The State Department, facing bipartisan scrutiny from Congress, issued long overdue guidance on which Russian individuals and entities will be subject to sanctions under recently passed legislation -- 25 days after it was due.
The notice, required by the law, was due Oct. 1 and is meant to put potential stakeholders -- including US companies -- on alert in advance of the implementation in January. Secretary of State Rex Tillerson sent the list to Congress Thursday, State Department Spokeswoman Heather Nauert said.
William Browder has helped drive and inform our country in the service of creating the Magnitsky Act, named after Browder’s former attorney who died a very troubling death in a Putin prison.

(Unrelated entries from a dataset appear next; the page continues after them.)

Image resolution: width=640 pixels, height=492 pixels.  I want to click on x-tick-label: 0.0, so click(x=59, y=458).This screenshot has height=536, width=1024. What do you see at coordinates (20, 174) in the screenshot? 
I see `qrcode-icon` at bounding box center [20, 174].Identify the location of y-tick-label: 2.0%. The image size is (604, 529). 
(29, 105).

The 2012 Magnitsky Act has been a very powerful sanction against Vladimir Putin’s specific brand of kleptocratic power—giving our country the ability to freeze potentially dubious Russian officials from entry to the U.S. and more importantly, to wealth they may have in our banking system. For his expertise and service in this matter, Browder has been harassed by Vladimir Putin’s goonery and more recently by our own country. Late last night, Browder sounded the alarm once again.
Foreign Policy explains that one of the possible reasons for the “delay” in doing its job is that Tillerson and Trump have downsized a few important positions in our State Department.

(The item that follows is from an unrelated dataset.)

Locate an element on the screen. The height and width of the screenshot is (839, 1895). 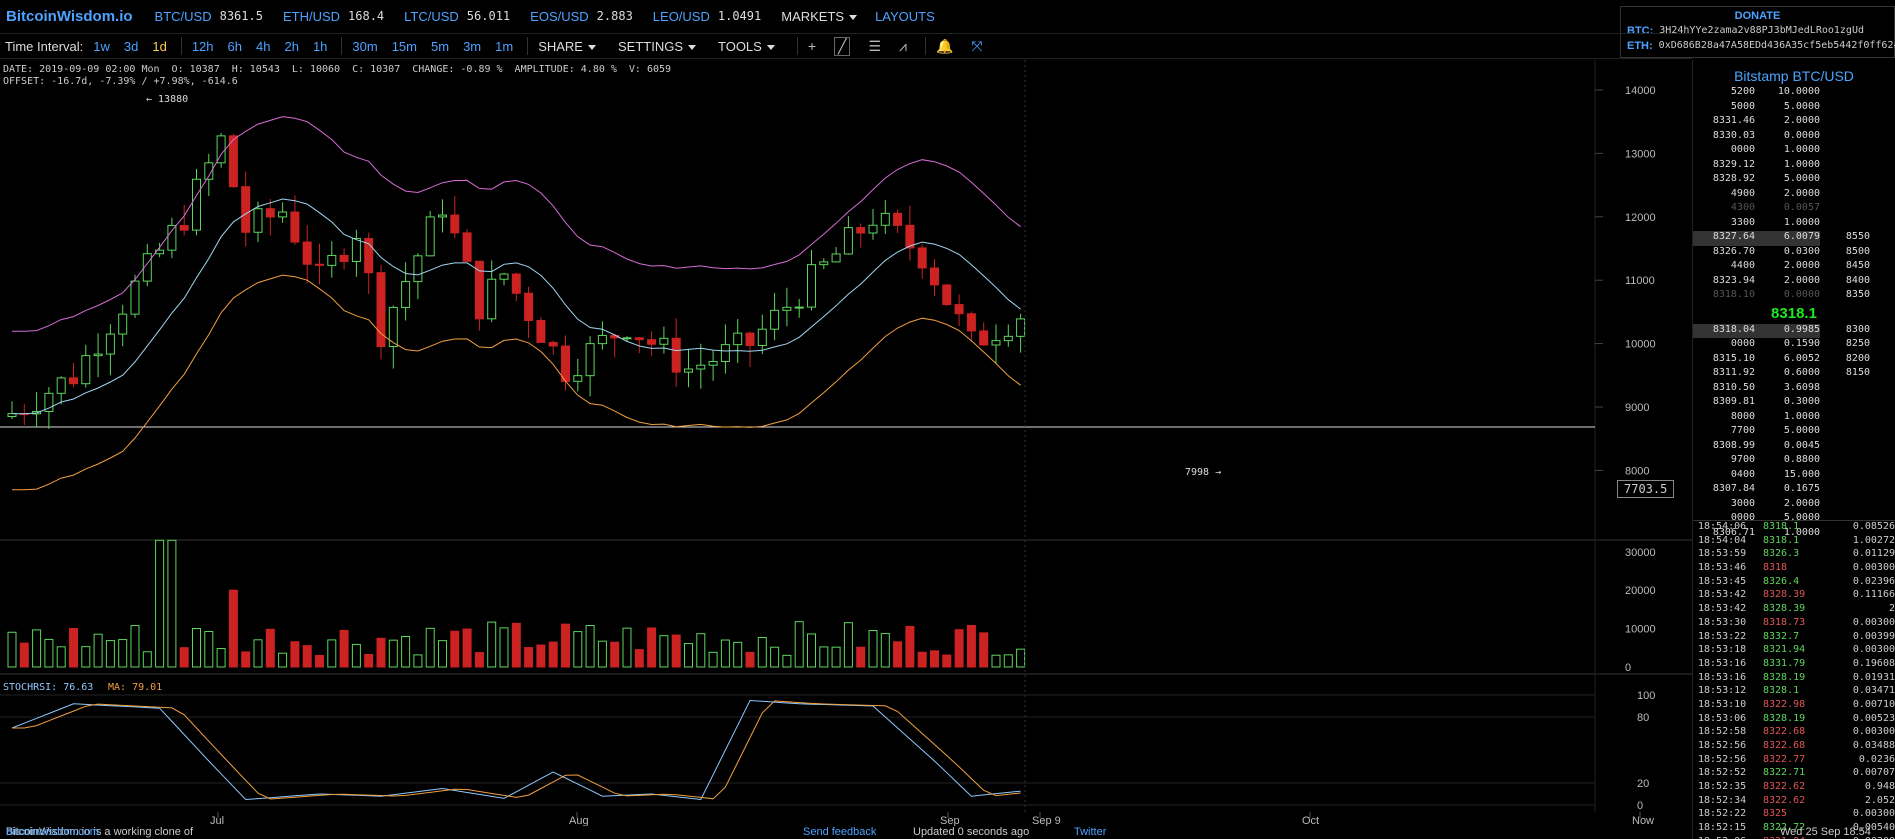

Secretary of State Rex Tillerson eliminated the Coordinator for Sanctions Policy office, which had been led by a veteran ambassador-rank diplomat with at least five staff, as part of an overhaul of the department, former diplomats and congressional sources told Foreign Policy.

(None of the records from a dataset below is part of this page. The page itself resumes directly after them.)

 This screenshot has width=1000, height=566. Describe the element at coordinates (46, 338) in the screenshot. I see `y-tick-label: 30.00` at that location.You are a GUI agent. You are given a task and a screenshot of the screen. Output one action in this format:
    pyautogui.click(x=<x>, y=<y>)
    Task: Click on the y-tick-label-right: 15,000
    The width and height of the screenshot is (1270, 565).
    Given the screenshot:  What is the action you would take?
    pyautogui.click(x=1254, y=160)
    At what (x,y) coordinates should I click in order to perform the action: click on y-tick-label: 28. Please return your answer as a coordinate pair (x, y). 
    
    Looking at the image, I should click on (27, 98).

Instead, the role of coordinating U.S. sanctions across the State Department and other government agencies now falls to just one mid-level official — David Tessler, the deputy director of the Policy Planning Office. The Policy Planning Office, which previously operated as a small team providing strategic advice to the secretary but did not manage programs or initiatives, has grown in power under Tillerson’s “redesign” of the department.
Now, this doesn’t mean that there is nobody technically doing this job. It just means, like the rest of our government’s departments, that the reorganization efforts of Trump, Bannon, and the Republican Party are causing as much damage to efficiency and effectiveness as one might imagine.
“They messed up on this. They scrapped this when they could’ve taken it further,” said a former State Department official. “They said, ‘We’re just going to back to the point where there’s no clear coordination.’”
Another former government official familiar with sanctions said, without the office, there’s a danger of bureaucratic turf battles cropping up inside the State Department and with other agencies on sanctions. “This could be a real problem,” the former official said.
There are a few things at work here. There is the general conservative view that streamlining our government’s agencies and turning them into corporate-style entities will save money, money that can be given to wealthy donors. There is the conservative concept of turning our governmental agencies into puppet edifices that only give off the facade of working, while corporations and billionaires control the show. And there is the fact that Trump and Tillerson don’t want to implement meaningful sanctions on Russia. For Tillerson it may simply be connected to the hundreds of billions of dollars the former CEO was charged to make for his old company ExxonMobil. ExxonMobil was already fined for breaking sanctions in order to deal with Russia behind all of our backs.
For Trump it’s probably a variety of amorphously narcissistic things. Maybe Trump wants to be Vladimir Putin. Maybe Trump owes Vladimir Putin something for some reason. Maybe Trump needs a place to live after the White House, protected by Vladimir Putin.